Uitgaande van de juistheid van de FML van 19 december 2014, wordt met de belasting in de aan de schatting ten grondslag gelegde voorbeeldfuncties de belastbaarheid van appellante niet overschreden. De arbeidsdeskundige bezwaar en beroep heeft in zijn rapport van
7 januari 2015, na hernieuwde raadpleging van het CBBS, een vijftal functies geselecteerd. De signaleringen in deze functies zijn toegelicht in het rapport van 27 mei 2014 van de arbeidsdeskundige bezwaar en beroep. Op basis van deze functies heeft arbeidsdeskundige bezwaar en beroep de mate van arbeidsongeschiktheid vastgesteld op 32,48%, wat er toe leidt dat appellante geen recht meer heeft op een WIA‑uitkering. Rekening houdend met artikel 117 van de Wet WIA, heeft het Uwv terecht vastgesteld dat appellante met ingang van
14 maart 2015 geen recht meer heeft op een WIA‑uitkering omdat de mate van arbeidsongeschiktheid minder is dan 35%.
4.6.
Dit betekent dat het hoger beroep niet slaagt en dat de rechtbank met juistheid heeft geoordeeld dat het Uwv het recht op een WIA-uitkering terecht heeft beëindigd met ingang van 14 maart 2015. De aangevallen uitspraak dient, voor zover aangevochten, te worden bevestigd.

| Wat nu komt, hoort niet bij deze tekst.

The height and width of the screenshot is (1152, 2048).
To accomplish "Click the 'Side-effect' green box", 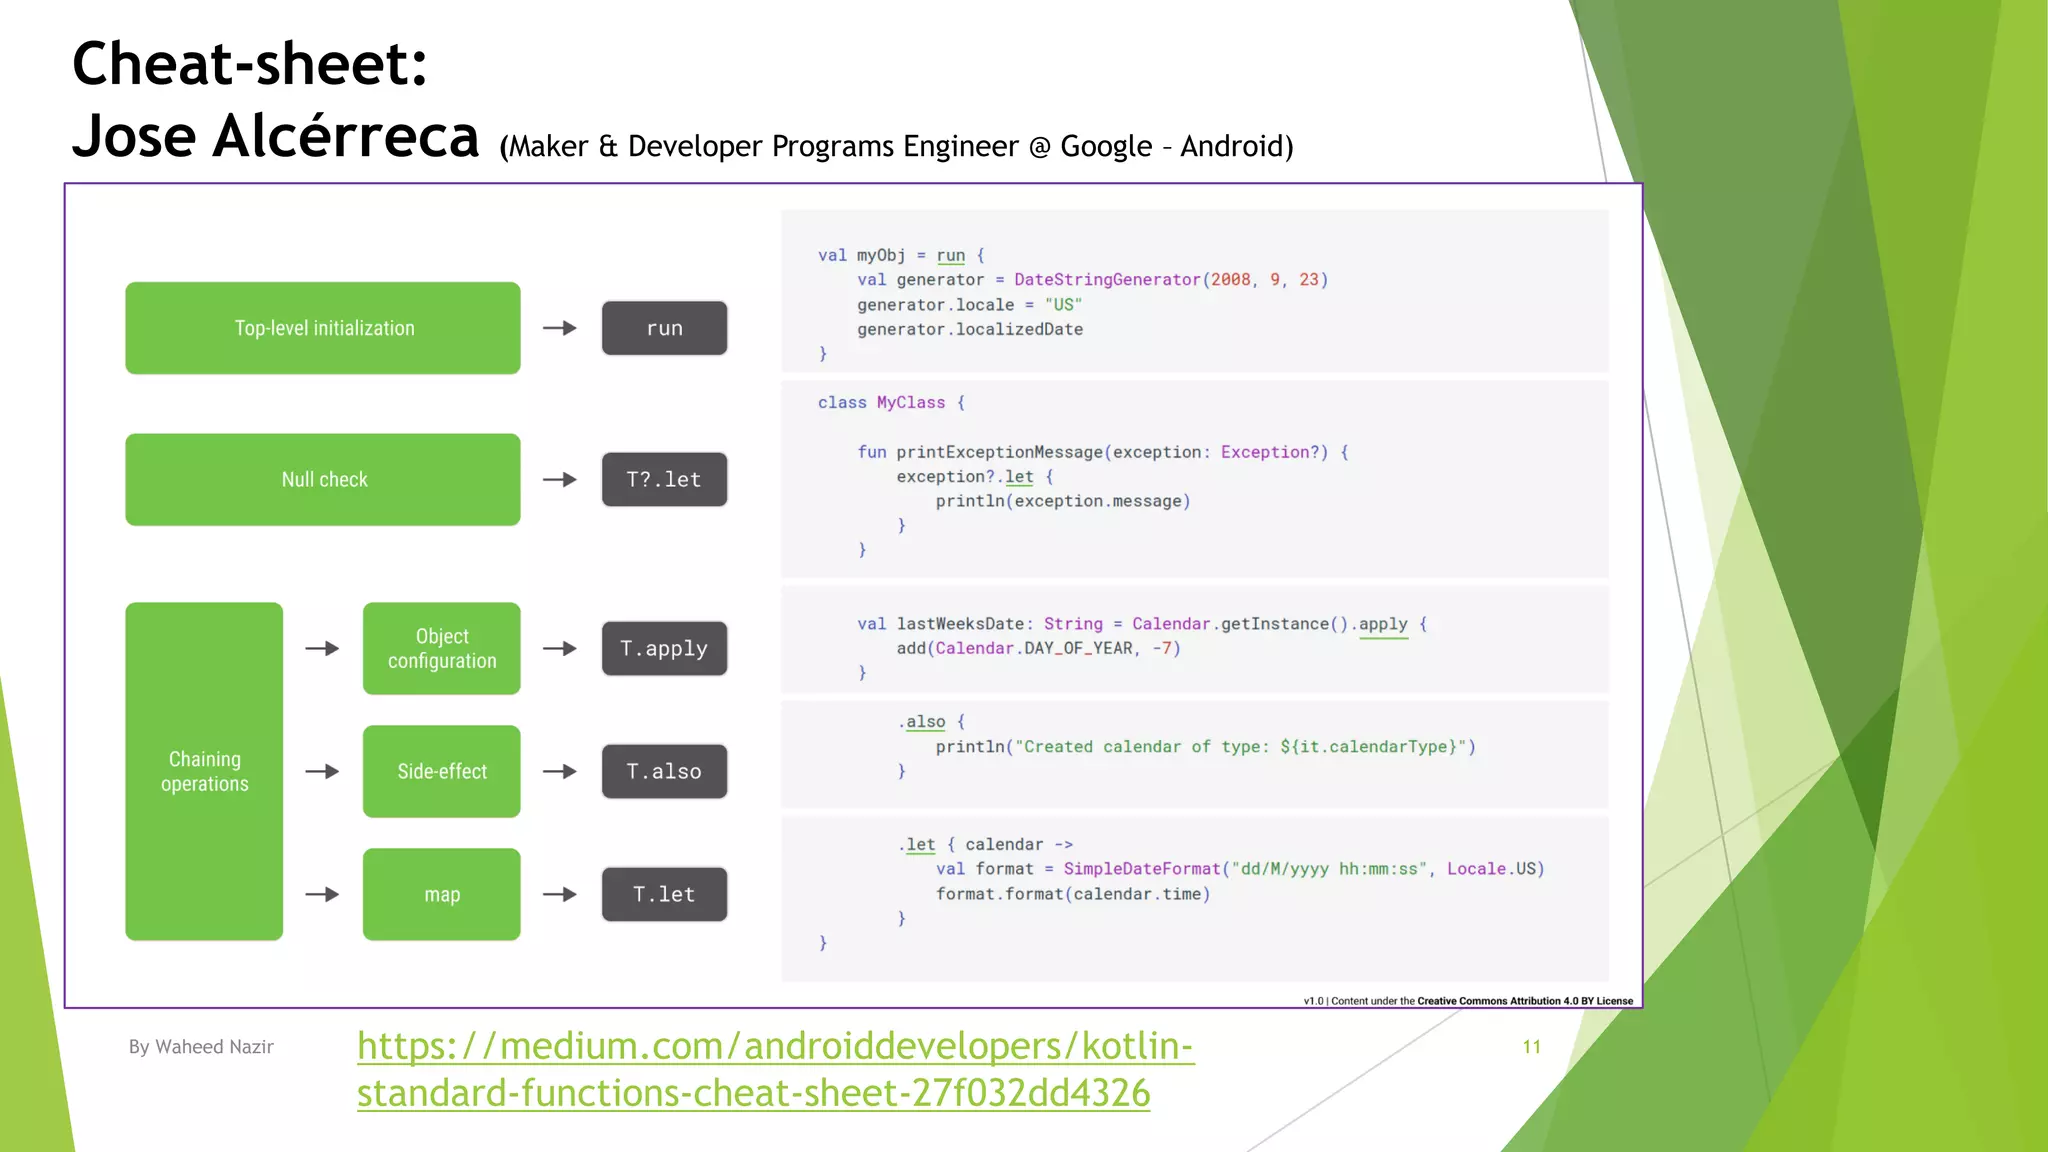I will coord(441,771).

5. Voor een veroordeling in de proceskosten bestaat geen aanleiding.

BESLISSING

De Centrale Raad van Beroep bevestigt de aangevallen uitspraak voor zover aangevochten.
Deze uitspraak is gedaan door R.E. Bakker, in tegenwoordigheid van P. Boer als griffier. De beslissing is uitgesproken in het openbaar op 12 april 2018.